** START STORED ROWS **

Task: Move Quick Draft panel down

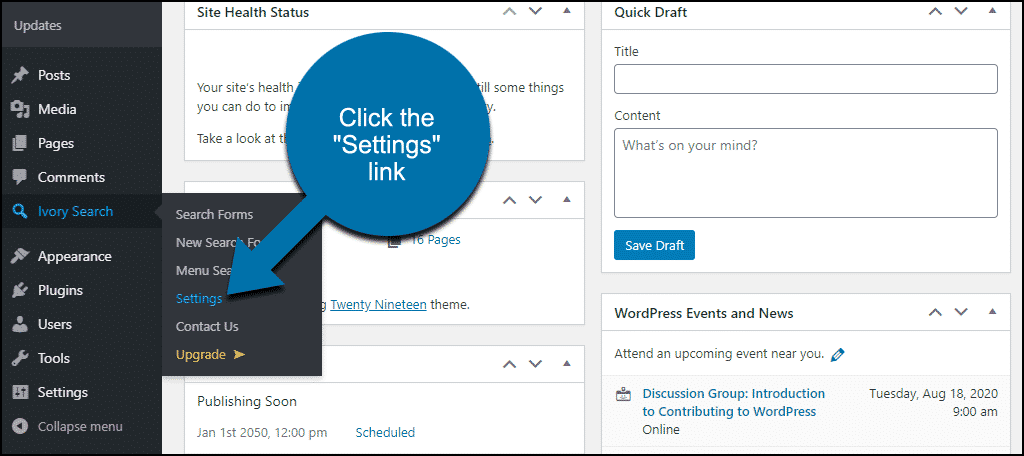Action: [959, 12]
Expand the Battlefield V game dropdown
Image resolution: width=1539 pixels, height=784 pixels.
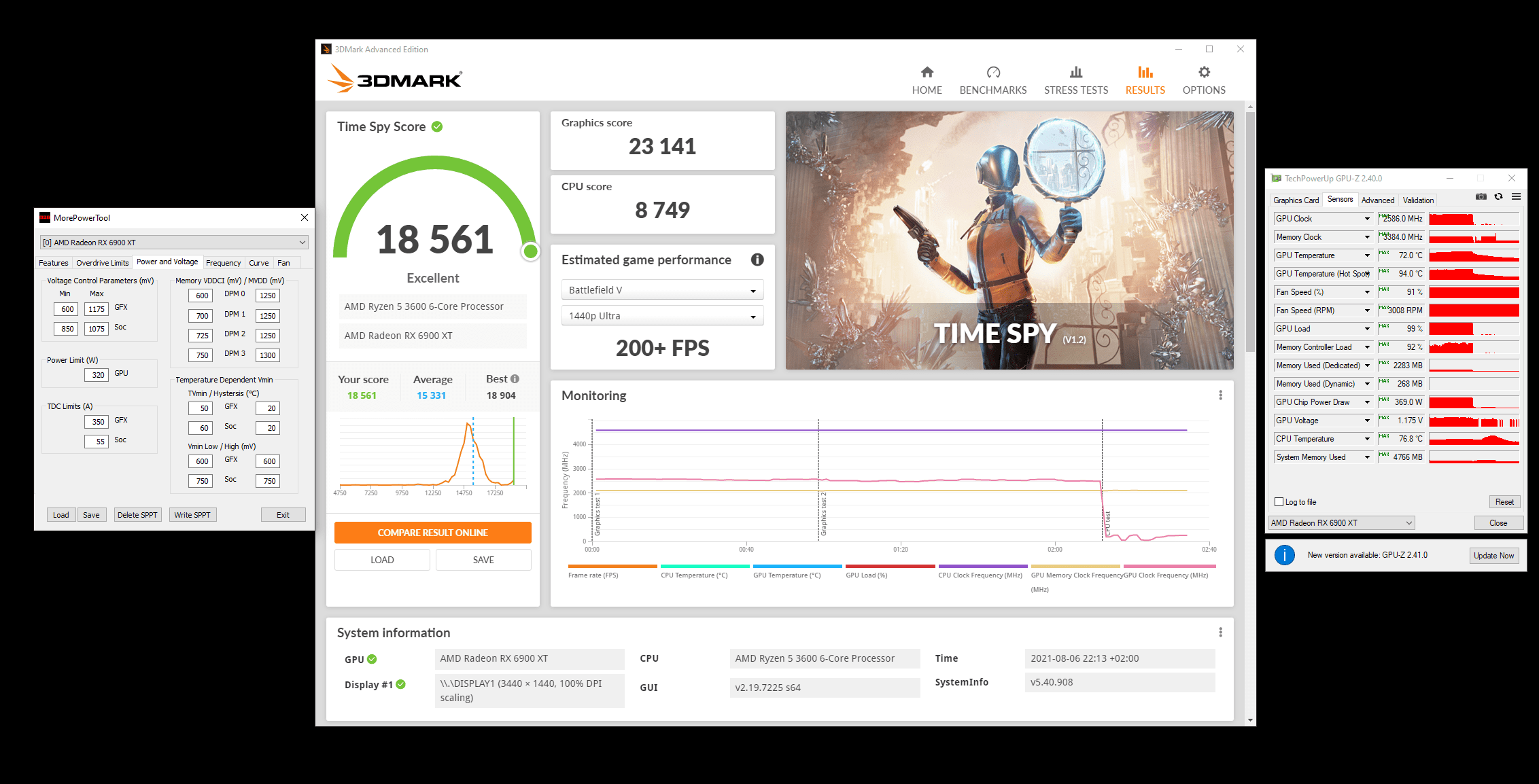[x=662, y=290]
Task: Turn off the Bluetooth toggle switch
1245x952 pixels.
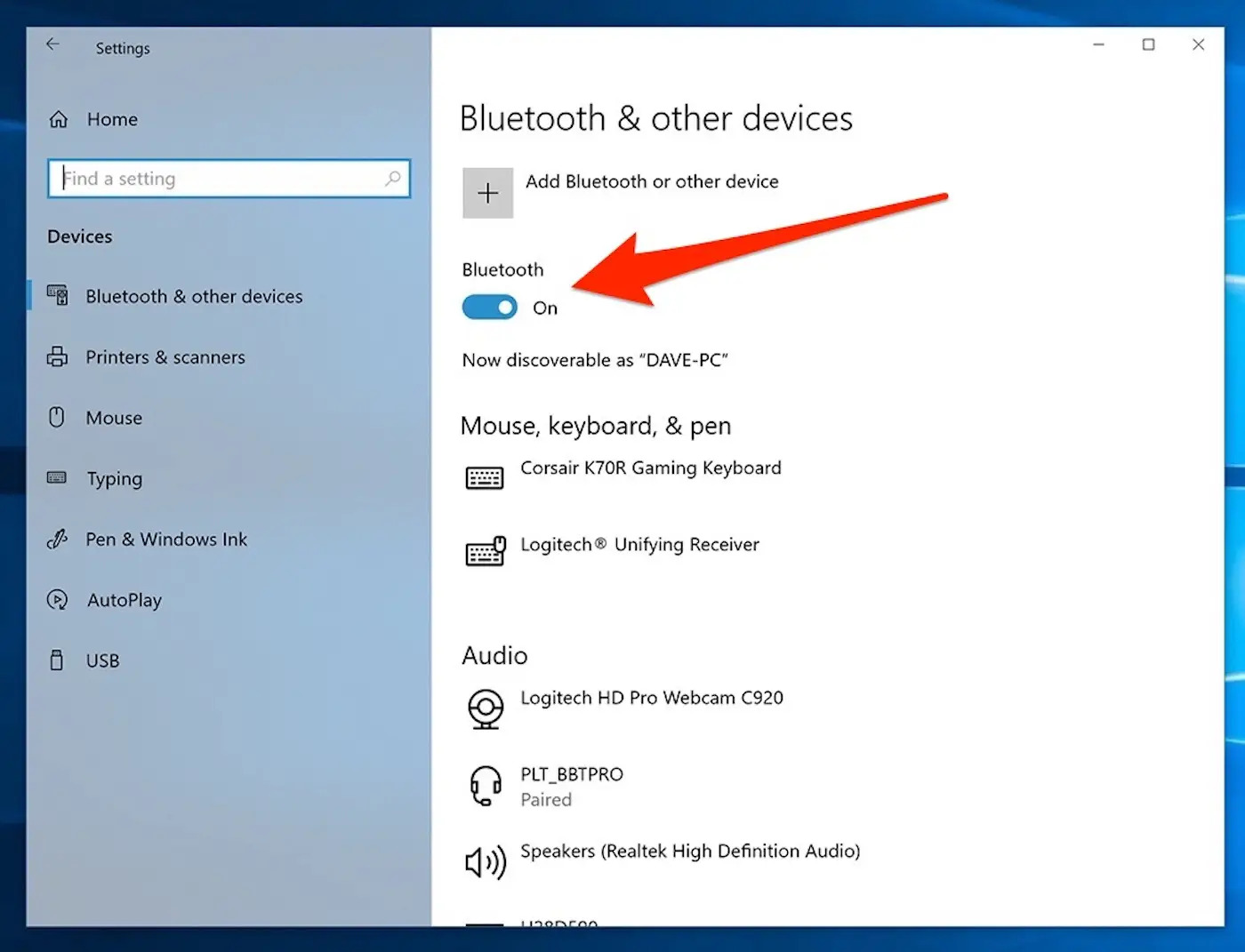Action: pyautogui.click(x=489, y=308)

** END STORED ROWS **

# [PROBLEM TO WORK ON]
Put the lines from the one containing "Task: Turn off the Bluetooth toggle switch" through the end of the rows into a numbered list, omitting blank lines and leaving out the pictures.

# [WRITTEN ANSWER]
1. Task: Turn off the Bluetooth toggle switch
2. 1245x952 pixels.
3. Action: pyautogui.click(x=489, y=308)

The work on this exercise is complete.